Extracted records
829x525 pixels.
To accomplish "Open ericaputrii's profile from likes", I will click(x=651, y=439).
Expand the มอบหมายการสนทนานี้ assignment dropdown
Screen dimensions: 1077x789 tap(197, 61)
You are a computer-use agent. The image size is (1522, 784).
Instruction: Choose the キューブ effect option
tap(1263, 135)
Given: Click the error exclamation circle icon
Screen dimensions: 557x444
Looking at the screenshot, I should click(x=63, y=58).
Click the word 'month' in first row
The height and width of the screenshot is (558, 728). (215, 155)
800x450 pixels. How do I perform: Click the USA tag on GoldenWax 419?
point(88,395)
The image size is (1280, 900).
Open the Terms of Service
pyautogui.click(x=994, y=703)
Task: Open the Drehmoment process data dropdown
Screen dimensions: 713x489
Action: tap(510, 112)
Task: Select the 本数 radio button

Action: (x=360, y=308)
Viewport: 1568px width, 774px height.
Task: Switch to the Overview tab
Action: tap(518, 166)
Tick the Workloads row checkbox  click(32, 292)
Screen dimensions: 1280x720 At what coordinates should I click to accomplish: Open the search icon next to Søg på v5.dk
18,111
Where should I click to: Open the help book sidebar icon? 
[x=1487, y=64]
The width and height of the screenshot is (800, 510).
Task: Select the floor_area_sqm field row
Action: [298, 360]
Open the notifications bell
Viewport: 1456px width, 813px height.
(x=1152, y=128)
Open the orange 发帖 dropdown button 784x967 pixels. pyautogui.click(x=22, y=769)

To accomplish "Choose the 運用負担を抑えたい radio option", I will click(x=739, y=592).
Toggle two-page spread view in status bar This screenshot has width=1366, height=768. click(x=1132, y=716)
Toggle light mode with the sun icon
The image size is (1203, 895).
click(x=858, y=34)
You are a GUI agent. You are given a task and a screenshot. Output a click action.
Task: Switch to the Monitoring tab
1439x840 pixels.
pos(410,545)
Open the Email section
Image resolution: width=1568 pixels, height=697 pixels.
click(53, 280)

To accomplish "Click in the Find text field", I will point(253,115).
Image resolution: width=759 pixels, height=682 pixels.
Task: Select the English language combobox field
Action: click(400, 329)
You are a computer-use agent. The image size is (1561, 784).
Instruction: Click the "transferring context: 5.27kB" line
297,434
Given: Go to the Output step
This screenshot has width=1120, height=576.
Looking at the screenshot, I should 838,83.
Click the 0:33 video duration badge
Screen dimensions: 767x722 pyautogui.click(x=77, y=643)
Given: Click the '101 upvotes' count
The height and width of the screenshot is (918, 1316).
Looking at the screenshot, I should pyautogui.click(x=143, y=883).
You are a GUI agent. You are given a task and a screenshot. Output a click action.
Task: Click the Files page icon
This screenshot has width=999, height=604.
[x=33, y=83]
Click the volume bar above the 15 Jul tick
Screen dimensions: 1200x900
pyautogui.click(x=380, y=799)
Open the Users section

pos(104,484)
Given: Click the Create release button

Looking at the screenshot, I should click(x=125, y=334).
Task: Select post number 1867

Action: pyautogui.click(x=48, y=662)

Directive: Swap "dropdown" for "menu" throughout the lines above, leaving everything else as it is.

Response below:
829x525 pixels.
To accomplish "Open ericaputrii's profile from likes", I will click(x=651, y=439).
Expand the มอบหมายการสนทนานี้ assignment menu
Screen dimensions: 1077x789 tap(197, 61)
You are a computer-use agent. The image size is (1522, 784).
Instruction: Choose the キューブ effect option
tap(1263, 135)
Given: Click the error exclamation circle icon
Screen dimensions: 557x444
Looking at the screenshot, I should click(x=63, y=58).
Click the word 'month' in first row
The height and width of the screenshot is (558, 728). (215, 155)
800x450 pixels. How do I perform: Click the USA tag on GoldenWax 419?
point(88,395)
The image size is (1280, 900).
Open the Terms of Service
pyautogui.click(x=994, y=703)
Task: Open the Drehmoment process data menu
Screen dimensions: 713x489
Action: tap(510, 112)
Task: Select the 本数 radio button

Action: (x=360, y=308)
Viewport: 1568px width, 774px height.
Task: Switch to the Overview tab
Action: tap(518, 166)
Tick the Workloads row checkbox  click(32, 292)
Screen dimensions: 1280x720 At what coordinates should I click to accomplish: Open the search icon next to Søg på v5.dk
18,111
Where should I click to: Open the help book sidebar icon? 
[x=1487, y=64]
The width and height of the screenshot is (800, 510).
Task: Select the floor_area_sqm field row
Action: [298, 360]
Open the notifications bell
Viewport: 1456px width, 813px height.
(x=1152, y=128)
Open the orange 发帖 menu button 784x967 pixels. pyautogui.click(x=22, y=769)

To accomplish "Choose the 運用負担を抑えたい radio option", I will click(x=739, y=592).
Toggle two-page spread view in status bar This screenshot has width=1366, height=768. click(x=1132, y=716)
Toggle light mode with the sun icon
The image size is (1203, 895).
click(x=858, y=34)
You are a GUI agent. You are given a task and a screenshot. Output a click action.
Task: Switch to the Monitoring tab
1439x840 pixels.
pos(410,545)
Open the Email section
Image resolution: width=1568 pixels, height=697 pixels.
click(53, 280)

To accomplish "Click in the Find text field", I will point(253,115).
Image resolution: width=759 pixels, height=682 pixels.
Task: Select the English language combobox field
Action: click(400, 329)
You are a computer-use agent. The image size is (1561, 784).
Instruction: Click the "transferring context: 5.27kB" line
297,434
Given: Go to the Output step
This screenshot has width=1120, height=576.
Looking at the screenshot, I should 838,83.
Click the 0:33 video duration badge
Screen dimensions: 767x722 pyautogui.click(x=77, y=643)
Given: Click the '101 upvotes' count
The height and width of the screenshot is (918, 1316).
Looking at the screenshot, I should pyautogui.click(x=143, y=883).
You are a GUI agent. You are given a task and a screenshot. Output a click action.
Task: Click the Files page icon
This screenshot has width=999, height=604.
[x=33, y=83]
Click the volume bar above the 15 Jul tick
Screen dimensions: 1200x900
pyautogui.click(x=380, y=799)
Open the Users section

pos(104,484)
Given: Click the Create release button

Looking at the screenshot, I should click(x=125, y=334).
Task: Select post number 1867

Action: pyautogui.click(x=48, y=662)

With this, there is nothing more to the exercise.